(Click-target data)
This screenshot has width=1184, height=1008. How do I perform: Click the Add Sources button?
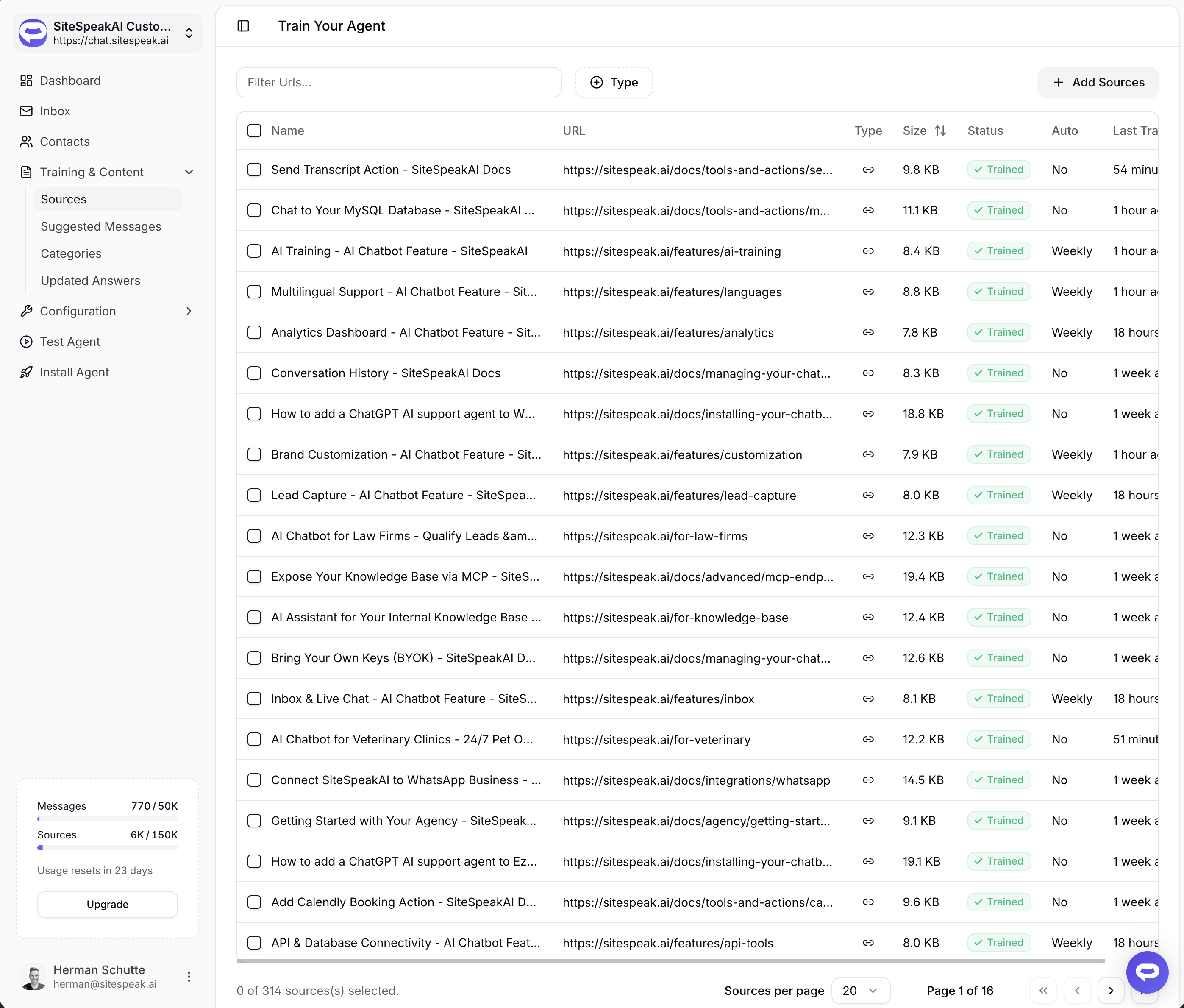[x=1098, y=82]
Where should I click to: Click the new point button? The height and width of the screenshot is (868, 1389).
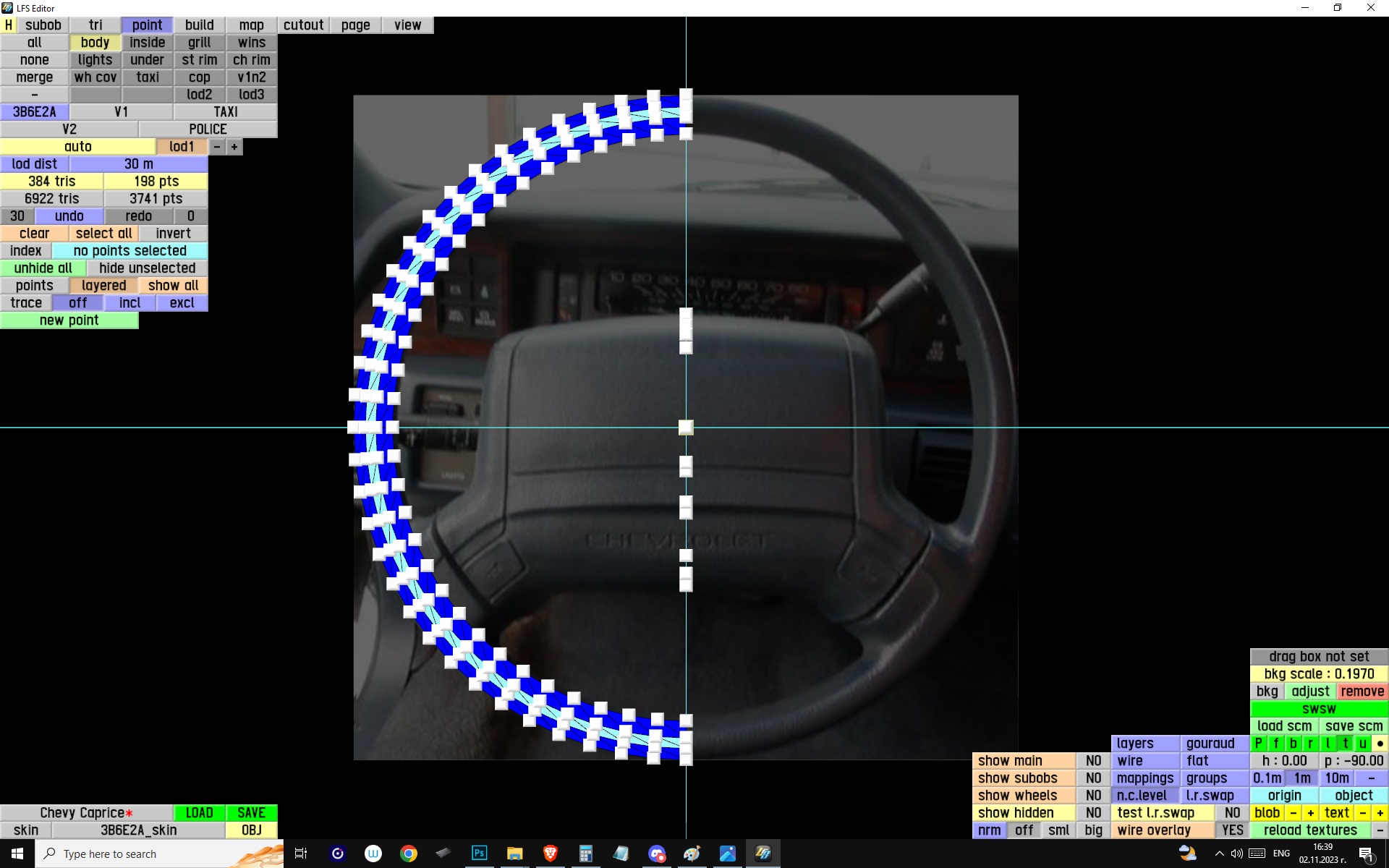(69, 320)
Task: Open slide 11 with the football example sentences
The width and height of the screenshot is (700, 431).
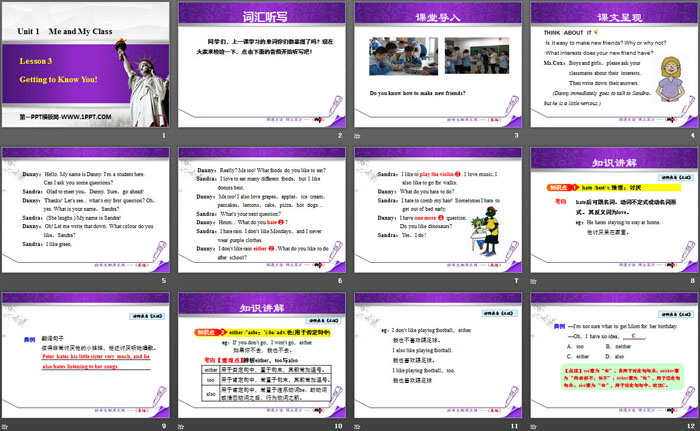Action: pyautogui.click(x=436, y=355)
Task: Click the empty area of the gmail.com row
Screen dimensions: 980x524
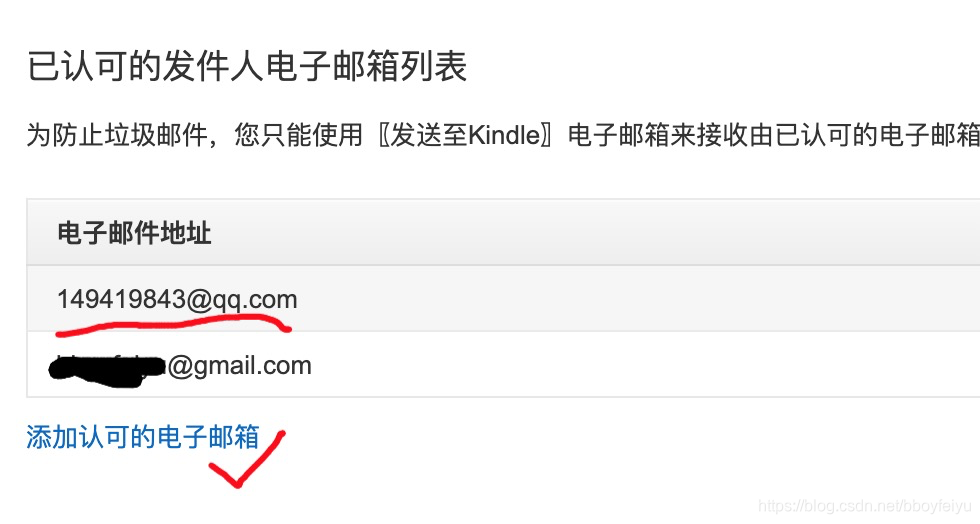Action: 644,365
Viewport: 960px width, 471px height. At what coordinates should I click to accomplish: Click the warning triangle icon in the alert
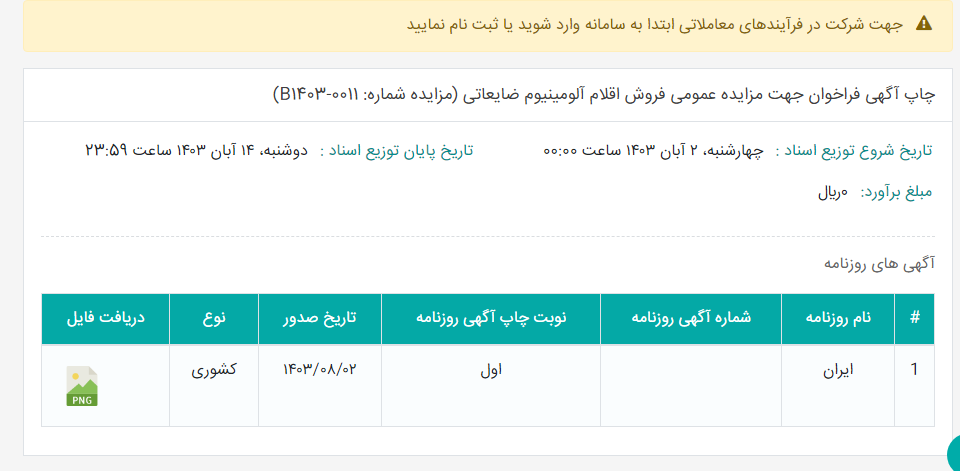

* AIM *
How many lines of the data above contain the word "screenshot"? Reply with the number alone.

* SOLUTION TO THE PROBLEM *
3